RECORDS FOR PROCESSING
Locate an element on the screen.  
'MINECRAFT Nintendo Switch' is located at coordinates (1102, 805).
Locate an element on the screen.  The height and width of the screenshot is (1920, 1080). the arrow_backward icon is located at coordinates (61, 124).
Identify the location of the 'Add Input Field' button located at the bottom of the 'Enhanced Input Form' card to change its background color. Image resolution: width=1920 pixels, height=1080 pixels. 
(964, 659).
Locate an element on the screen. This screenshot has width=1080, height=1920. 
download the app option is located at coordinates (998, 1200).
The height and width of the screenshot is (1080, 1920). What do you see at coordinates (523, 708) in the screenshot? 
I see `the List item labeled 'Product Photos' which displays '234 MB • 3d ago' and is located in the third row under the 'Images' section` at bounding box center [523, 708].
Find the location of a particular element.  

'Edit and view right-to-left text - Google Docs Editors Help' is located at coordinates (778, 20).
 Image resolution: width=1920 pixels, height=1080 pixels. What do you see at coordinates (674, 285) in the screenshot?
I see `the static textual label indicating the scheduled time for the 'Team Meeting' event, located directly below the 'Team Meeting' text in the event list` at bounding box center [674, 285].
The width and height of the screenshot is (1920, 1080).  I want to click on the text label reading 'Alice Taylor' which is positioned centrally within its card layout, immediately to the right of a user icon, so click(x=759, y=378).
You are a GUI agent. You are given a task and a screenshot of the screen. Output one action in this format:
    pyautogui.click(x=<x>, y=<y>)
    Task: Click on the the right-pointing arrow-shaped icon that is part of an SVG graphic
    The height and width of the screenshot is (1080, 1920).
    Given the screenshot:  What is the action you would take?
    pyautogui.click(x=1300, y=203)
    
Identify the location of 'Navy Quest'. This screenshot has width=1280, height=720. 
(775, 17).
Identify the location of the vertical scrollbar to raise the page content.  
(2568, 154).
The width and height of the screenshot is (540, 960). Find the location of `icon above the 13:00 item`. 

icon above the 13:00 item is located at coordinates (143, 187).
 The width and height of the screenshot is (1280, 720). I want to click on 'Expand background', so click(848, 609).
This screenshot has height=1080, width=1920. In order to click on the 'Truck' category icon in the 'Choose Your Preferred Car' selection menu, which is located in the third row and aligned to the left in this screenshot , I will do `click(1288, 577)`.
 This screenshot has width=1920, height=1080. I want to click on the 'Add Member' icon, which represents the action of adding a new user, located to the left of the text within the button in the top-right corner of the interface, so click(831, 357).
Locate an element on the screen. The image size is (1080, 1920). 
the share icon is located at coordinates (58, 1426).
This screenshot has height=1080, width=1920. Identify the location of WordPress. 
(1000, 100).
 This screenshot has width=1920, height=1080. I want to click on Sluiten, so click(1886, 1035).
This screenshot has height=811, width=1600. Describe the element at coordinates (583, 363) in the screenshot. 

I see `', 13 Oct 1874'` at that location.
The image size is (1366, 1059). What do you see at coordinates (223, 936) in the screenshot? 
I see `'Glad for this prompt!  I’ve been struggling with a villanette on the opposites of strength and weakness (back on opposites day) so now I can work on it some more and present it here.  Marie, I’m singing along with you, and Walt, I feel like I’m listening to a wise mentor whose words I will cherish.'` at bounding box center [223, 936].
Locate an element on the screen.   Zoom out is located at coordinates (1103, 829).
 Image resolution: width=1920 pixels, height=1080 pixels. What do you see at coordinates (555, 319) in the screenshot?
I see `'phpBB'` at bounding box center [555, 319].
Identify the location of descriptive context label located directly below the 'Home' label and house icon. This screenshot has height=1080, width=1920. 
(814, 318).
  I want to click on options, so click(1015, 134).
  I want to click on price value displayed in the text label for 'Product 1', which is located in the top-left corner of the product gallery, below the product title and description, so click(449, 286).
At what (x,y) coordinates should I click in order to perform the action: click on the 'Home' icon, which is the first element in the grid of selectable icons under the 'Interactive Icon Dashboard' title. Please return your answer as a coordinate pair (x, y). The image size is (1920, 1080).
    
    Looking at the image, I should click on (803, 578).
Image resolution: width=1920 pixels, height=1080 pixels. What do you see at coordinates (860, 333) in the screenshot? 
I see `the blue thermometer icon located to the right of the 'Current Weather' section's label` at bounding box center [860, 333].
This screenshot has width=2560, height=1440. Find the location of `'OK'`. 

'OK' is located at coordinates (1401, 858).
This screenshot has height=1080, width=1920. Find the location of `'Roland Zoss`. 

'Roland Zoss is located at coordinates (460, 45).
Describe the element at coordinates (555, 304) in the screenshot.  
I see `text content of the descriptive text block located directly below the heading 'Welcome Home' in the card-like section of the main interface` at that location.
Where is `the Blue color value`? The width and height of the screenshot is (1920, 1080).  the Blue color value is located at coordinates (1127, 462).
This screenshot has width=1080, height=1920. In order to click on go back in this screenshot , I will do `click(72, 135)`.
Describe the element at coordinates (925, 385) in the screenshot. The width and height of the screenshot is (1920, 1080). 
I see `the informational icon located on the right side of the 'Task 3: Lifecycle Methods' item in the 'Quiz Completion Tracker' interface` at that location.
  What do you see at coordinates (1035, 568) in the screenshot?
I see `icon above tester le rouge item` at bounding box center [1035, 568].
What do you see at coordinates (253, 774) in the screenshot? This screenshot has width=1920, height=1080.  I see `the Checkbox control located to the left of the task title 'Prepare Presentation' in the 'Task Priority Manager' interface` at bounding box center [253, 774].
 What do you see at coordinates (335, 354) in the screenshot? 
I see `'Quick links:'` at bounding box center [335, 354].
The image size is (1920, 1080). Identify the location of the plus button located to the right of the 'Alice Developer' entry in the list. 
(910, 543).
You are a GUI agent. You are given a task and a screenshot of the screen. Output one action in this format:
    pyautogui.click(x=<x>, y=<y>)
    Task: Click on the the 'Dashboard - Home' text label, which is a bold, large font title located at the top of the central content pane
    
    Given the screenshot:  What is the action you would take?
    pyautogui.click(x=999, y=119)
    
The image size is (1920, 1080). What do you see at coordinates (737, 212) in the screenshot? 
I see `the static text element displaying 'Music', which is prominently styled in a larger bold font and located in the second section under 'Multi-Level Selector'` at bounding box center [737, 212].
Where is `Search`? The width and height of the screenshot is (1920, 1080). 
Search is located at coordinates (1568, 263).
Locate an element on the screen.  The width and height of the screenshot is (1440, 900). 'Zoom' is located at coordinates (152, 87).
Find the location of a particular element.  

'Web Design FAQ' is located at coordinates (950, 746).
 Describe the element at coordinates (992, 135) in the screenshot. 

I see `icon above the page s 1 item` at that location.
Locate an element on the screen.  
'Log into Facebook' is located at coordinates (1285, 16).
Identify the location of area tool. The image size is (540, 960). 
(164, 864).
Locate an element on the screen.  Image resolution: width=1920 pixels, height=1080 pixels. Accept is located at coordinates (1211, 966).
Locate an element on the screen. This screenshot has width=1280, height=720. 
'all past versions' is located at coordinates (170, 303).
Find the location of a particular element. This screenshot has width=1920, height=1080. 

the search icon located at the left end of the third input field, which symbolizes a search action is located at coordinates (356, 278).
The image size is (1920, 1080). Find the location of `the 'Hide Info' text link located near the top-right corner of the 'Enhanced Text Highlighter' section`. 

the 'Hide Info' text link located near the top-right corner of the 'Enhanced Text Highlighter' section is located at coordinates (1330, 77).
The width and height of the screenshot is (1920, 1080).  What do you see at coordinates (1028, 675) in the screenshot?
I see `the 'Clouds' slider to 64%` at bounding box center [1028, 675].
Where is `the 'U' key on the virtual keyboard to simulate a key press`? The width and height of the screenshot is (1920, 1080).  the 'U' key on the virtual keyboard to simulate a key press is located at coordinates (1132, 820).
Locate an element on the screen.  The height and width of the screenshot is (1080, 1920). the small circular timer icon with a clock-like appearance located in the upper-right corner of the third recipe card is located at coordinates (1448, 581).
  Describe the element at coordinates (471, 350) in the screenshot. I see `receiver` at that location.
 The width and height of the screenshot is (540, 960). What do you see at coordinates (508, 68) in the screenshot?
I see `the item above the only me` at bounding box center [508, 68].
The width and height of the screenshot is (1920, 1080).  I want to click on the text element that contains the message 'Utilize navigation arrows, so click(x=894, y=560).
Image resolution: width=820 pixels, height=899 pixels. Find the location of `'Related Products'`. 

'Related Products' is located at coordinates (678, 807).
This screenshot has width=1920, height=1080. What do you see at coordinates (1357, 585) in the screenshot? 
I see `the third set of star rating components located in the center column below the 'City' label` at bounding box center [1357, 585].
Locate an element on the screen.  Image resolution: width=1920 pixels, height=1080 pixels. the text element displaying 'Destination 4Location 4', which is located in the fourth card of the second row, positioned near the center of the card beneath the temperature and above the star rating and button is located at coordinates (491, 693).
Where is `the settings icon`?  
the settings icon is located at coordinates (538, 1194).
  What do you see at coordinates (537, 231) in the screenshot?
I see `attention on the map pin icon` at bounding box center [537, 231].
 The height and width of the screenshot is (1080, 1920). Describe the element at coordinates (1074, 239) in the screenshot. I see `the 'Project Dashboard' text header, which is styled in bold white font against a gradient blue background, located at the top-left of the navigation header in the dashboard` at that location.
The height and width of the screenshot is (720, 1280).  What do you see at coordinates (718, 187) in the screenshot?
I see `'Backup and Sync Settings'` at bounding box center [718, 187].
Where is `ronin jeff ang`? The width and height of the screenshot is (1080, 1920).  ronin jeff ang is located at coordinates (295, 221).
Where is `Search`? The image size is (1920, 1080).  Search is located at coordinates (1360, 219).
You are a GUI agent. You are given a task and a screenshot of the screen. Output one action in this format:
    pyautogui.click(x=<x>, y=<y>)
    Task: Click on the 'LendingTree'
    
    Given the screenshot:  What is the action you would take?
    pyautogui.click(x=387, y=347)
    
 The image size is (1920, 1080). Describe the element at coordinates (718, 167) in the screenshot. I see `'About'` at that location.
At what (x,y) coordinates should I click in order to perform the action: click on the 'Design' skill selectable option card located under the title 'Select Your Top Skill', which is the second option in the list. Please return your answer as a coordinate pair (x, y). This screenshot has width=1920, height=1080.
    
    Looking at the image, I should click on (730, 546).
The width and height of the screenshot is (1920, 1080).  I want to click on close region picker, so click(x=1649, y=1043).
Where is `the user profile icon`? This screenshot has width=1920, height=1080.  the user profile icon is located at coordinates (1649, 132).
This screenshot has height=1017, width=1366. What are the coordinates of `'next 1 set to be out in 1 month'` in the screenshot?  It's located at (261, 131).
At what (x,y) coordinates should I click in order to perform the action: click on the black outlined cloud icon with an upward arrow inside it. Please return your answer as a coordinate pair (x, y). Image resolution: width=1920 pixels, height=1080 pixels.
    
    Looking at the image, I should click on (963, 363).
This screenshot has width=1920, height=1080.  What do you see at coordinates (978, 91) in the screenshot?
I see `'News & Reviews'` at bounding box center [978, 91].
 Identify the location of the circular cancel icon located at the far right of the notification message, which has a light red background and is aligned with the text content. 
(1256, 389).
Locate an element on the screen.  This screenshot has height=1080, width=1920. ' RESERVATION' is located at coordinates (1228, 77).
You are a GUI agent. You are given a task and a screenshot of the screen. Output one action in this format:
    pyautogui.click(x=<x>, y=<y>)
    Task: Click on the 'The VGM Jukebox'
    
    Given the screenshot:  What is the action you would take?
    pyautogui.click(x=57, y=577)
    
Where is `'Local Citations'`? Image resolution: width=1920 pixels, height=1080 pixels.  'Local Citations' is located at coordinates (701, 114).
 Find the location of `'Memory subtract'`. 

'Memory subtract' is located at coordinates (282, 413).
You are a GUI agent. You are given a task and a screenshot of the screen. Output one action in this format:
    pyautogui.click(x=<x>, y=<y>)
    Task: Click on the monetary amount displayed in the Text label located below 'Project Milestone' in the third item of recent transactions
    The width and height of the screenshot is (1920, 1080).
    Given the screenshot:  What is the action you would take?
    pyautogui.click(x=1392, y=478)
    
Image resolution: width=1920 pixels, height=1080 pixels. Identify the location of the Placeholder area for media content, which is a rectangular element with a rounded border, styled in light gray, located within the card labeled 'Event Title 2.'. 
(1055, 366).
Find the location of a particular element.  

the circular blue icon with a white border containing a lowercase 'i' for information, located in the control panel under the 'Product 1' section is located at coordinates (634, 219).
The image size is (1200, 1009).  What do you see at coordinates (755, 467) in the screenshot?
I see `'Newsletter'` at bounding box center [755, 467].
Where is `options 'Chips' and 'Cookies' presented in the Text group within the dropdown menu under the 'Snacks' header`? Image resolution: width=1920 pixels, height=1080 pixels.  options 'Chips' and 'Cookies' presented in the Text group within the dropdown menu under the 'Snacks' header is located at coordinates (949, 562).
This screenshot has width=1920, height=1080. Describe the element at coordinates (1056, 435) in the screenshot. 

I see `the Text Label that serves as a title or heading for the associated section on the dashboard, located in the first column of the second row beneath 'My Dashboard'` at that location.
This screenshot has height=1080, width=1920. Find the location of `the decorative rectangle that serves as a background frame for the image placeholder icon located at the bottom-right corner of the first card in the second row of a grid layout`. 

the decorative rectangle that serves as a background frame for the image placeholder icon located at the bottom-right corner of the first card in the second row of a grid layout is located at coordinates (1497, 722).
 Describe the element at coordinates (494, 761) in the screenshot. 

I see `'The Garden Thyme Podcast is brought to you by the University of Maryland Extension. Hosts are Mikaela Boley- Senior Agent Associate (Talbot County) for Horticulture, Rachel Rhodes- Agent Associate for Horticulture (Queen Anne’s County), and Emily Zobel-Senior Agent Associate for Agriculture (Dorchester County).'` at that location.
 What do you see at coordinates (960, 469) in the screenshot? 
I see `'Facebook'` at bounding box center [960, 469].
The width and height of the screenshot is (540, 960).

REQUIRED WORK
Give again, unchanged, everything in the data from the start down to the line containing "(2568, 154).", including both that first line and that last line.

RESULT OF THIS TASK
Locate an element on the screen.  
'MINECRAFT Nintendo Switch' is located at coordinates (1102, 805).
Locate an element on the screen.  The height and width of the screenshot is (1920, 1080). the arrow_backward icon is located at coordinates (61, 124).
Identify the location of the 'Add Input Field' button located at the bottom of the 'Enhanced Input Form' card to change its background color. Image resolution: width=1920 pixels, height=1080 pixels. 
(964, 659).
Locate an element on the screen. This screenshot has width=1080, height=1920. 
download the app option is located at coordinates (998, 1200).
The height and width of the screenshot is (1080, 1920). What do you see at coordinates (523, 708) in the screenshot? 
I see `the List item labeled 'Product Photos' which displays '234 MB • 3d ago' and is located in the third row under the 'Images' section` at bounding box center [523, 708].
Find the location of a particular element.  

'Edit and view right-to-left text - Google Docs Editors Help' is located at coordinates (778, 20).
 Image resolution: width=1920 pixels, height=1080 pixels. What do you see at coordinates (674, 285) in the screenshot?
I see `the static textual label indicating the scheduled time for the 'Team Meeting' event, located directly below the 'Team Meeting' text in the event list` at bounding box center [674, 285].
The width and height of the screenshot is (1920, 1080).  I want to click on the text label reading 'Alice Taylor' which is positioned centrally within its card layout, immediately to the right of a user icon, so click(x=759, y=378).
You are a GUI agent. You are given a task and a screenshot of the screen. Output one action in this format:
    pyautogui.click(x=<x>, y=<y>)
    Task: Click on the the right-pointing arrow-shaped icon that is part of an SVG graphic
    The height and width of the screenshot is (1080, 1920).
    Given the screenshot:  What is the action you would take?
    pyautogui.click(x=1300, y=203)
    
Identify the location of 'Navy Quest'. This screenshot has width=1280, height=720. 
(775, 17).
Identify the location of the vertical scrollbar to raise the page content.  
(2568, 154).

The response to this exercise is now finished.